Doch wer besetzt dann die BUD ab Sommer 2019? Bei einer Wahl von SVP-Kandidat de Courten ist die Antwort simpel. Die BUD würde ihn reizen, sagt de Courten. Der in Bern bestens vernetzte Nationalrat sei der richtige Mann, um im Baselbiet grosse Infrastrukturvorhaben voranzutreiben, sagt SVP-Chef Oskar Kämpfer. Das ist eine Ansage. An der gemeinsamen Medienkonferenz signalisierten die bürgerlichen Bisherigen im Fall einer Wahl de Courtens, ihre Direktion behalten zu wollen.

Dies wird indes kaum gelten, wenn am 31. März SP-Kandidatin Kathrin Schweizer gewählt wird. Dann stünden sie unter Druck, die prononciert rot-grün politisierende Velofahrerin als Baudirektorin zu verhindern. Kaum von ihrer Direktion wegzulocken ist Bildungsdirektorin Monica Gschwind; sie will in den kommenden Jahren aufgegleiste Projekte weiter vorantreiben. Wenig wahrscheinlich ist auch ein Wechsel Laubers. Als Kassenwart befindet er sich an der zentralen Schaltstelle. Diese wird der inoffizielle Leader des Fünfergremiums nicht ohne Weiteres aufgeben.

Etwas anders ist die Situation bei Thomas Weber. Wie Reber verfügt der Ingenieur und frühere Kadermann im Bundesamt für Strassen über den nötigen Rucksack für die BUD. Ihn könnte 2019 nach sechs Regierungsjahren Neues reizen. Am 10. Februar wird in beiden Basel über das wichtigste Projekt Webers abgestimmt: die Fusion von Kantonsspital Baselland und Unispital Basel. Sagt das Volk Ja, kann sich Weber gestärkt neuen Aufgaben widmen. Bei einem Nein könnte man ihm niemand verübeln, überliesse er das «Wie weiter?» im Spitalwesen einer Nachfolgerin. Diese hiesse wohl Kathrin Schweizer.

Die Biologin, die im Basler Baudepartement tätig ist, hat nur vage Interesse an der BUD signalisiert. Schweizer hat sich im Landrat in Finanz- und Wirtschaftsthemen einen Namen gemacht, im Muttenzer Gemeinderat bekleidet sie das Ressort Soziales und Gesundheit. Dass sie nach einer Wahl in der Volkswirtschafts- und Gesundheitsdirektion landet, ist in fast allen Szenarien (Nicht-Wahl von Weber, de Courten oder Gschwind) wahrscheinlich.

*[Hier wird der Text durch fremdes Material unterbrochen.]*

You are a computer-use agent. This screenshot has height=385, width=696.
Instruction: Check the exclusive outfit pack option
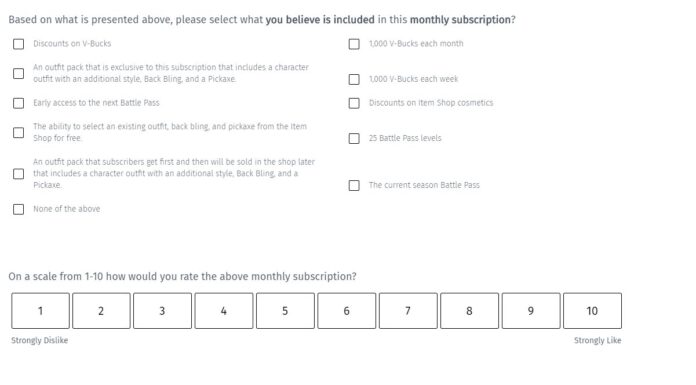(18, 73)
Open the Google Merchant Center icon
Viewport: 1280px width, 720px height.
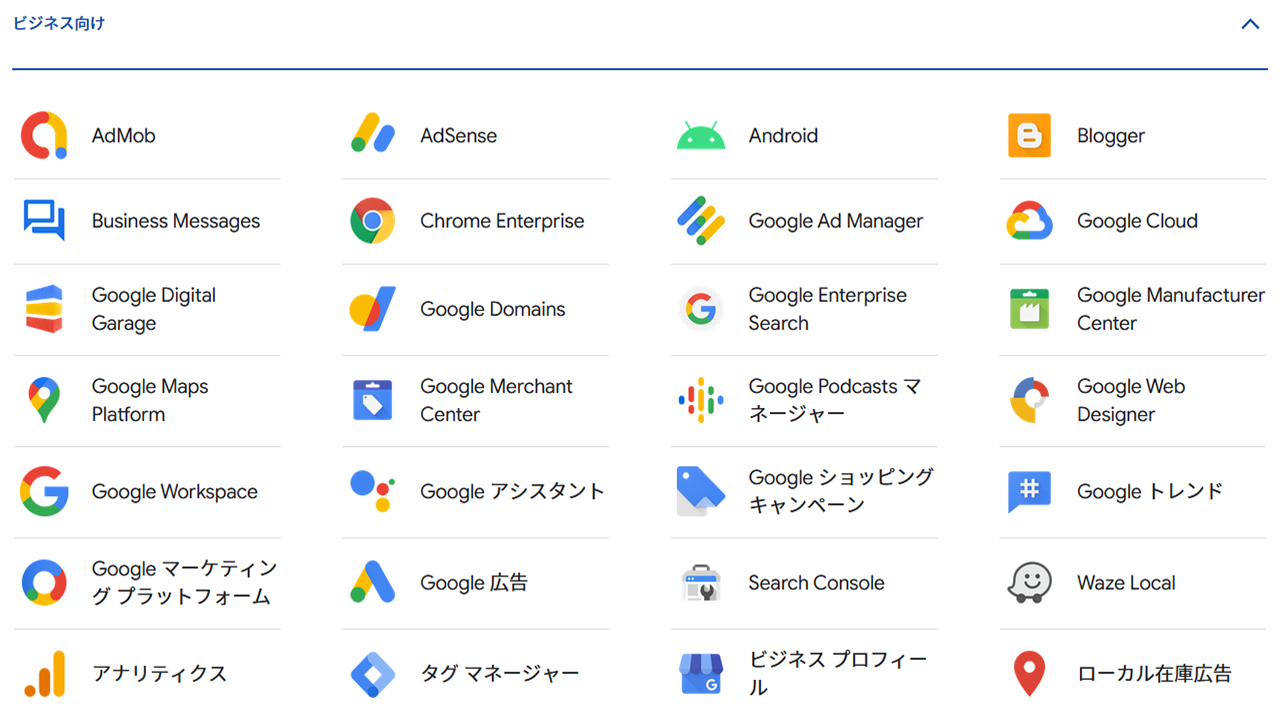[x=372, y=400]
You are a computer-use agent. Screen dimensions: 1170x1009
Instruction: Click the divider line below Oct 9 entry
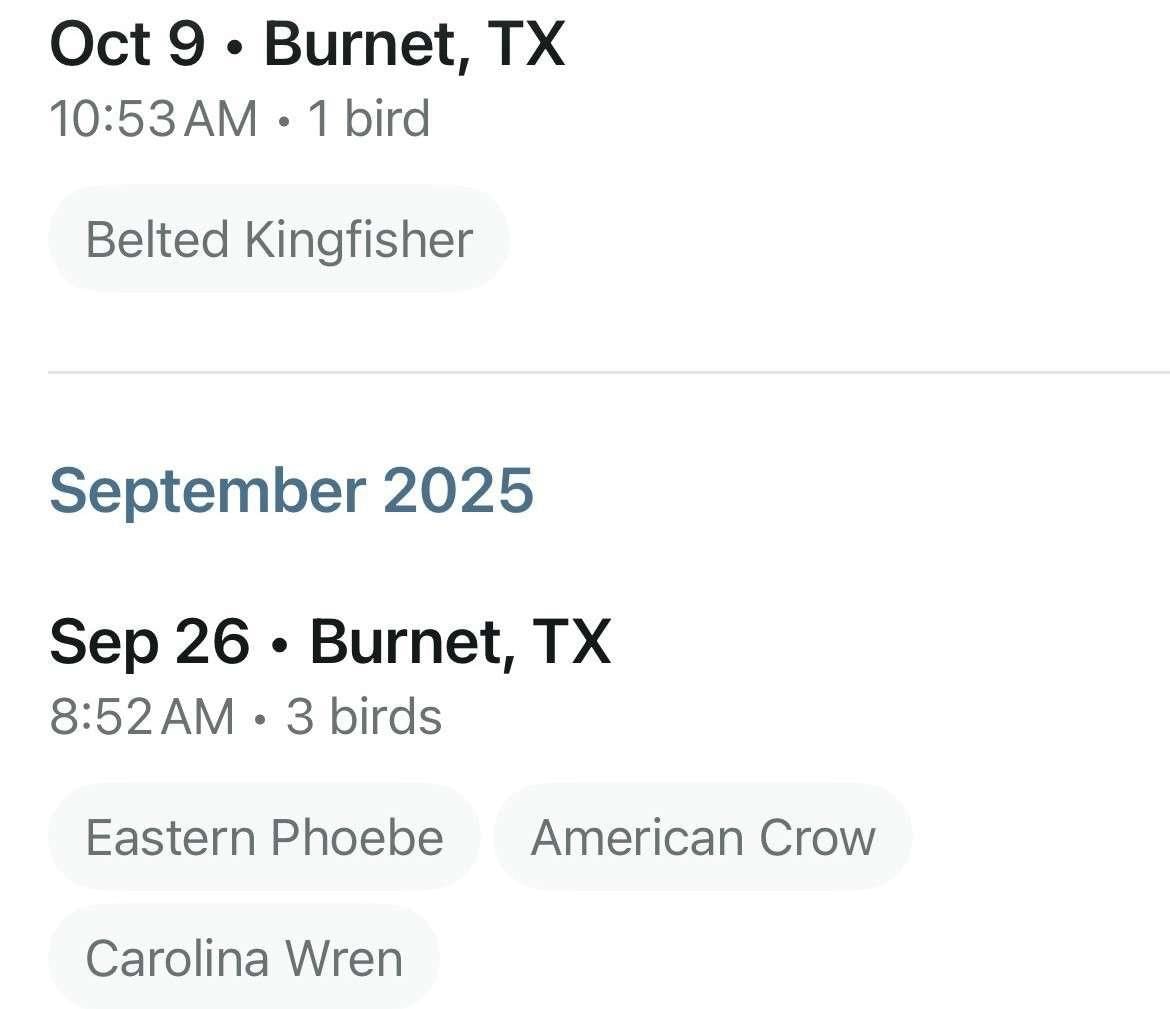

Vieles spricht derzeit dafür, dass die BUD künftig von einem Vertreter der SVP, der wählerstärksten Partei im Baselbiet, geleitet wird. Das entspräche dem Machtanspruch der bürgerlichen Mehrheit. Ob eine Bau-, Verkehrs- und Energiepolitik aus SVP-Hand auch von einer Mehrheit des Volks getragen wird, steht freilich auf einem anderen Blatt geschrieben.